Greener synthesis of dimethyl carbonate using a novel ceria–zirconia oxide/graphene nanocomposite catalyst

Abstract

A green, rapid and continuous hydrothermal flow synthesis (CHFS) route has been used to produce highly stable and active novel ceria–zirconia oxide/graphene nanocomposite catalyst [Ce–Zr oxide/graphene, where nominal atomic ratio of Ce:Zr (1:1)]. This catalyst has been investigated for the direct synthesis of dimethyl carbonate (DMC) from methanol (MeOH) and carbon dioxide (CO2) using 1,1,1, trimethoxymethane (TMM) as a dehydrating agent in a high pressure reactor. The resulting graphene nanocomposites have been further subjected to heat treatment at 973K for four hours in nitrogen. The as-prepared and the corresponding heat treated catalysts have been extensively characterized using powder X-ray diffraction (XRD), transmission electron microscopy (TEM), Brunauer–Emmett–Teller (BET) surface area measurement and X-ray photoelectron spectroscopy (XPS) analysis.

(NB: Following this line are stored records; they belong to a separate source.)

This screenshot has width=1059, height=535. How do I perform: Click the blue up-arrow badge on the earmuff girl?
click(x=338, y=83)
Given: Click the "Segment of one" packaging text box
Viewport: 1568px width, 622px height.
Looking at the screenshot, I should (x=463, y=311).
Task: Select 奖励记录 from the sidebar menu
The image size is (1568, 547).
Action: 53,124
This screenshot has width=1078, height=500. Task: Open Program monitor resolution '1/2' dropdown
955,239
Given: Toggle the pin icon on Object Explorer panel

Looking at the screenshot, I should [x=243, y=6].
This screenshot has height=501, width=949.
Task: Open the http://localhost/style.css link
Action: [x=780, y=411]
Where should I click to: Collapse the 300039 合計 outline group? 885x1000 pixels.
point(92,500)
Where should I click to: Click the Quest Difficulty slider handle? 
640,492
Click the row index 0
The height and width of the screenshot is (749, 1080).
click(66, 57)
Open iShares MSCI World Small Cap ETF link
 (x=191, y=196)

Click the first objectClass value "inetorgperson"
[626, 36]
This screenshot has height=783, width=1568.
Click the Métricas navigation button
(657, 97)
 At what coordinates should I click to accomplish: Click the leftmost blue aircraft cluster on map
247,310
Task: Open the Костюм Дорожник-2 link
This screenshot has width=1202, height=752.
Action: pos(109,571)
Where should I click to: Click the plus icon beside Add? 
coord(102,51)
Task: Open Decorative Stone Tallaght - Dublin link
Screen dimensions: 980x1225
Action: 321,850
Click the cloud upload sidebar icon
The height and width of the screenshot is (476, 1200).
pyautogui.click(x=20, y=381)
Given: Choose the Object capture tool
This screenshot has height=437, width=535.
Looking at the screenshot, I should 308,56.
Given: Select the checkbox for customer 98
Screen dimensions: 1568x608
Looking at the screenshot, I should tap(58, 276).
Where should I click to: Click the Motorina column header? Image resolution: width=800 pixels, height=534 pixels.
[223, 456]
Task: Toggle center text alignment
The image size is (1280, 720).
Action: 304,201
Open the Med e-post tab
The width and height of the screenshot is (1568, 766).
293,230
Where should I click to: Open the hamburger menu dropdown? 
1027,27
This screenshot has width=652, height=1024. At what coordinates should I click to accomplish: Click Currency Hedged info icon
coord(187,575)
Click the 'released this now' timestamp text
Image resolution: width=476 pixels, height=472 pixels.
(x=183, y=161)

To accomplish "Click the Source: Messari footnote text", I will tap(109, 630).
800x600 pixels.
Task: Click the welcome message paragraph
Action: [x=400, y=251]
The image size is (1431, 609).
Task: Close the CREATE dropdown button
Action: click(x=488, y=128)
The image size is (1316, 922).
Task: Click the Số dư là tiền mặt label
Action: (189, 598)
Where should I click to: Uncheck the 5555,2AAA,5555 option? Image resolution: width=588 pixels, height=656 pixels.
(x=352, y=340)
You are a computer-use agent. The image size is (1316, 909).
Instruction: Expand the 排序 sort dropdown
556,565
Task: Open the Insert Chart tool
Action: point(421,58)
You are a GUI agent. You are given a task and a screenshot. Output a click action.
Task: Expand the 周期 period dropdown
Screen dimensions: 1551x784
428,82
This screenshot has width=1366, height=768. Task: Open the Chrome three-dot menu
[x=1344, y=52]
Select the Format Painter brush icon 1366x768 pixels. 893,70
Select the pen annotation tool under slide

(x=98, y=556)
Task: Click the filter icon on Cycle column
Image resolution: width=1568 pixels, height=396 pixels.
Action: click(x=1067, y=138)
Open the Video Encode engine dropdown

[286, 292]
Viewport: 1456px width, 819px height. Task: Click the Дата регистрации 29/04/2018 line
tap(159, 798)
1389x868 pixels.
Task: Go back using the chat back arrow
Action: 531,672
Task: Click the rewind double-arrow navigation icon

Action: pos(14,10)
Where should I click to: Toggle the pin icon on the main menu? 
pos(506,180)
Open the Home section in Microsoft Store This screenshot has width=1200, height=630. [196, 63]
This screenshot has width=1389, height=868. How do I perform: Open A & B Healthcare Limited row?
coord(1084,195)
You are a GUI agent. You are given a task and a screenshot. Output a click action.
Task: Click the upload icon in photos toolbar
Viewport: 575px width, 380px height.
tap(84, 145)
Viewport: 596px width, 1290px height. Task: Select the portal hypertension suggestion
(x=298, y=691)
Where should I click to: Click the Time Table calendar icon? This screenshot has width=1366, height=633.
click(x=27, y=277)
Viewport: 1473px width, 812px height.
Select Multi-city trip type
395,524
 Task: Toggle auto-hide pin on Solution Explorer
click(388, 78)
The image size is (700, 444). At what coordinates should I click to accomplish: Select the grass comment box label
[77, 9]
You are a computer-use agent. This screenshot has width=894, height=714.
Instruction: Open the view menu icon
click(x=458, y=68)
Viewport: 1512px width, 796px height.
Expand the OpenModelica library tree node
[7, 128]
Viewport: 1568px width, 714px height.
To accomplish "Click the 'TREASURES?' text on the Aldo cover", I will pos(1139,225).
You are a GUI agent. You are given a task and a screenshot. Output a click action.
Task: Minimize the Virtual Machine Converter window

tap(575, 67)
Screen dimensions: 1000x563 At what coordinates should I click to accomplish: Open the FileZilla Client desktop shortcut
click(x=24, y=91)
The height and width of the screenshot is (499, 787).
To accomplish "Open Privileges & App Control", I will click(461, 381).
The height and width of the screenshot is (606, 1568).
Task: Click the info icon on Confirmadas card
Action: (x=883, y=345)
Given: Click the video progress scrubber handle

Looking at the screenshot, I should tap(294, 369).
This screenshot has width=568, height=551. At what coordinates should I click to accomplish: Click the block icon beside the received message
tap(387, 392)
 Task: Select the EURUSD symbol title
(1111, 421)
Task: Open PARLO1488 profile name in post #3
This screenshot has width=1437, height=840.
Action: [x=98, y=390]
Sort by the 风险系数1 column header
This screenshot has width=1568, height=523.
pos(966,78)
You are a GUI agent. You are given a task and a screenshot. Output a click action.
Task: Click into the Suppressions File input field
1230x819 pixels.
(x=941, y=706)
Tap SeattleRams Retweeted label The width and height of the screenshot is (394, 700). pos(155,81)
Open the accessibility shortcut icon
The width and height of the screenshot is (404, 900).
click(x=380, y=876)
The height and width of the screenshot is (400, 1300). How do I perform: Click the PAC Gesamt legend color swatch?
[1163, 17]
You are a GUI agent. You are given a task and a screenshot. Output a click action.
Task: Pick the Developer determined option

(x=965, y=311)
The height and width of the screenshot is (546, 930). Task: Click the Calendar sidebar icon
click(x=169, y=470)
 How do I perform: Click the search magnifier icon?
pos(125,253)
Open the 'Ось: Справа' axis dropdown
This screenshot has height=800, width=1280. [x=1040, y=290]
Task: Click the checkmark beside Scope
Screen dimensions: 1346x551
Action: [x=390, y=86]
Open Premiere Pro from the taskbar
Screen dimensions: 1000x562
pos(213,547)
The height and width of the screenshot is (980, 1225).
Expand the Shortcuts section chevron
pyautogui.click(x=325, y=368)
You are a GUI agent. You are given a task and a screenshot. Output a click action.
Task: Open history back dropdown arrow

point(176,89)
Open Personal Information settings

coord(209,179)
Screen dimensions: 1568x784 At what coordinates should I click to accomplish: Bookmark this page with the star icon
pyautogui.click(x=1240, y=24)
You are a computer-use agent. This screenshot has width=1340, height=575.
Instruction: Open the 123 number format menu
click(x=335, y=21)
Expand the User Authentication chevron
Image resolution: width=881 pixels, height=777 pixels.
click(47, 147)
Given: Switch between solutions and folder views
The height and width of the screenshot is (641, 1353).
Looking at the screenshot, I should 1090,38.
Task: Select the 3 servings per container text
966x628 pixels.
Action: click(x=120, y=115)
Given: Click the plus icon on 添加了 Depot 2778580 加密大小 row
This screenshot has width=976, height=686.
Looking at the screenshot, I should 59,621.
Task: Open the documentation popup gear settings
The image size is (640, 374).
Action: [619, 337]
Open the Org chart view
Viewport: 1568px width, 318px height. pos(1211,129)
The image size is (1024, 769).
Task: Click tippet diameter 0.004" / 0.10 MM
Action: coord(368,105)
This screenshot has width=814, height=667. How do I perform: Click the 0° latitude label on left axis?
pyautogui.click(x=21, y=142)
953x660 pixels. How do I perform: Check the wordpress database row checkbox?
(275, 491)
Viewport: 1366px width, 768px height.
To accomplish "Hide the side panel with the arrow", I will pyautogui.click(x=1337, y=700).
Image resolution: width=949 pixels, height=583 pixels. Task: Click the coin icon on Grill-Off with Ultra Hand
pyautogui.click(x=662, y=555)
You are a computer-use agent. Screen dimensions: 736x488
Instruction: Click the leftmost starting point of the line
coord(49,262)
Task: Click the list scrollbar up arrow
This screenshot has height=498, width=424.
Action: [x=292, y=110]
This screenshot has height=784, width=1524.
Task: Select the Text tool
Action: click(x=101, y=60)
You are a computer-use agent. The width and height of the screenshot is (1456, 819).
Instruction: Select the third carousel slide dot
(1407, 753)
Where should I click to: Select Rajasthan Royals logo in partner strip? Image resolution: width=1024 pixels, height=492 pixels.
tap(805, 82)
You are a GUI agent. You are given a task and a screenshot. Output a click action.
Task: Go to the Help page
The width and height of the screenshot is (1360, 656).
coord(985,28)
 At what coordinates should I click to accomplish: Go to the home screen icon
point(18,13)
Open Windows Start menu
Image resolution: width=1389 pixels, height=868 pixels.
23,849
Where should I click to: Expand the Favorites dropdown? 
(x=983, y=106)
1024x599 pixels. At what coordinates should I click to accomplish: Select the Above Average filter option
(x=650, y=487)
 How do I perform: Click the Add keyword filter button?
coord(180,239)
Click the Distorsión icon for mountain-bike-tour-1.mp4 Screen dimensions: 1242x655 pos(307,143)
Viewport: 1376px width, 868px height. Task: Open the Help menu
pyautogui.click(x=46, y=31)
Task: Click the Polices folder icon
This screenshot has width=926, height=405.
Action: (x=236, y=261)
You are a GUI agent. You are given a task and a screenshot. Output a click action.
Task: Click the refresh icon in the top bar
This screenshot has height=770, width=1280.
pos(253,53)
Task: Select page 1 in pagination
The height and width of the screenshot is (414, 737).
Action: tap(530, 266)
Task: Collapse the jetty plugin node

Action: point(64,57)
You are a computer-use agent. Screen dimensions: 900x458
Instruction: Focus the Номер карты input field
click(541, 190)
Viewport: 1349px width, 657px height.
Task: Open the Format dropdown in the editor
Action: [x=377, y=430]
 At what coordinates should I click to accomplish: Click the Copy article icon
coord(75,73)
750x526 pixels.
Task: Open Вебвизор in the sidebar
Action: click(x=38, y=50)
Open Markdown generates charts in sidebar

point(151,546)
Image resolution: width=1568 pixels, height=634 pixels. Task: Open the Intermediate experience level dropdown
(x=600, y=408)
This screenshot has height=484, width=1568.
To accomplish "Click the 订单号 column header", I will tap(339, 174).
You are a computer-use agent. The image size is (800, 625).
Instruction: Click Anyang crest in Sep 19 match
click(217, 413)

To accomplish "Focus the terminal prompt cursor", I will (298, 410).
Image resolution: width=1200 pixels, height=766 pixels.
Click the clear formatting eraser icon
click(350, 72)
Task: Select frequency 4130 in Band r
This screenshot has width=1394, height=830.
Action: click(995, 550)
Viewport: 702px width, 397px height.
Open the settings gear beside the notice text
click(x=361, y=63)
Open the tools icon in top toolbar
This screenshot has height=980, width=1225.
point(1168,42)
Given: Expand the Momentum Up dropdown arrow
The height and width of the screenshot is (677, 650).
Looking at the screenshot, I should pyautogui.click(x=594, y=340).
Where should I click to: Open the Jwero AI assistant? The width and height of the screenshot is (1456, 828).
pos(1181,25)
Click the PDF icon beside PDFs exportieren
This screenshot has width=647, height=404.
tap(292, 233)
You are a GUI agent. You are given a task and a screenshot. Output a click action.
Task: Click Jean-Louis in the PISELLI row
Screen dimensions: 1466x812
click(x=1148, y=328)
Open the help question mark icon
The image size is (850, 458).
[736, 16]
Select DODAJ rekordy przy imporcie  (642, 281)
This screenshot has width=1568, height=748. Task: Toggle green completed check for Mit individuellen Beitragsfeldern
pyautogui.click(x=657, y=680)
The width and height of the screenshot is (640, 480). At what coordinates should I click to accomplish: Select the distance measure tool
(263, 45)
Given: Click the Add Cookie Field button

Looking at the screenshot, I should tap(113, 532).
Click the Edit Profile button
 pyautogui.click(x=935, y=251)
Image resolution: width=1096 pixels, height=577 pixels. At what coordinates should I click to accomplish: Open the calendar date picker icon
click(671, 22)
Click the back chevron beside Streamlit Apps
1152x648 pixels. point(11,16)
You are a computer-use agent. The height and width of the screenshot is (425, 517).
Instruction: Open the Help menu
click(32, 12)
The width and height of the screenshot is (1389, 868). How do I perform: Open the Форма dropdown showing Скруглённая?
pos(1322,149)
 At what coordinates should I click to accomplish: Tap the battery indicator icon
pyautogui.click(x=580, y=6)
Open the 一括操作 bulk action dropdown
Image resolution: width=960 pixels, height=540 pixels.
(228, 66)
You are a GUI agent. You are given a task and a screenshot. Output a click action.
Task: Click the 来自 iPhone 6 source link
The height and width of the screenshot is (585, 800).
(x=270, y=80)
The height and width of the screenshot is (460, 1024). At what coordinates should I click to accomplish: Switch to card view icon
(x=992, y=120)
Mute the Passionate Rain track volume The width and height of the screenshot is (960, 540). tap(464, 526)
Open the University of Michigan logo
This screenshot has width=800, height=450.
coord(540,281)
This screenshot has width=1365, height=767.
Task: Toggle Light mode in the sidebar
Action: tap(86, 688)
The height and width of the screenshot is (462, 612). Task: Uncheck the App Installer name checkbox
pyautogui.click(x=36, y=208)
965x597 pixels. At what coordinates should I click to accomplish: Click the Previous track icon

The effect of various reaction conditions, such as reaction temperature, CO2 pressure, catalyst loading and reaction time has been extensively evaluated. The optimum condition for the direct synthesis of DMC has been found at 383K, 275bar and 10% (w/w) catalyst loading. The ceria–zirconia oxide (Ce–Zr oxide)/graphene nanocomposite catalyst showed highest MeOH conversion of 58% at a DMC yield of 33%. Catalyst reusability studies have been conducted at optimum reaction condition and it has been found that this catalyst could be reused several times without losing its catalytic activity. These experimental findings indicated that novel ceria–zirconia oxide/graphene nanocomposite has a huge potential as a heterogeneous catalyst for the synthesis of DMC. The results also confirmed that the use of TMM markedly improved the conversion of MeOH and the yield of DMC.